= Beginning of Section =
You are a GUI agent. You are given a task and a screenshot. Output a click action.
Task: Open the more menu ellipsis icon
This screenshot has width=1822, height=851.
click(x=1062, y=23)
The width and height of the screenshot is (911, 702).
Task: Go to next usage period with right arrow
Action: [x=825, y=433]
= End of Section =
#### The problem
Every entry above should be retyped exactly as shown.

#### Answer to this exercise
You are a GUI agent. You are given a task and a screenshot. Output a click action.
Task: Open the more menu ellipsis icon
This screenshot has width=1822, height=851.
click(x=1062, y=23)
The width and height of the screenshot is (911, 702).
Task: Go to next usage period with right arrow
Action: [x=825, y=433]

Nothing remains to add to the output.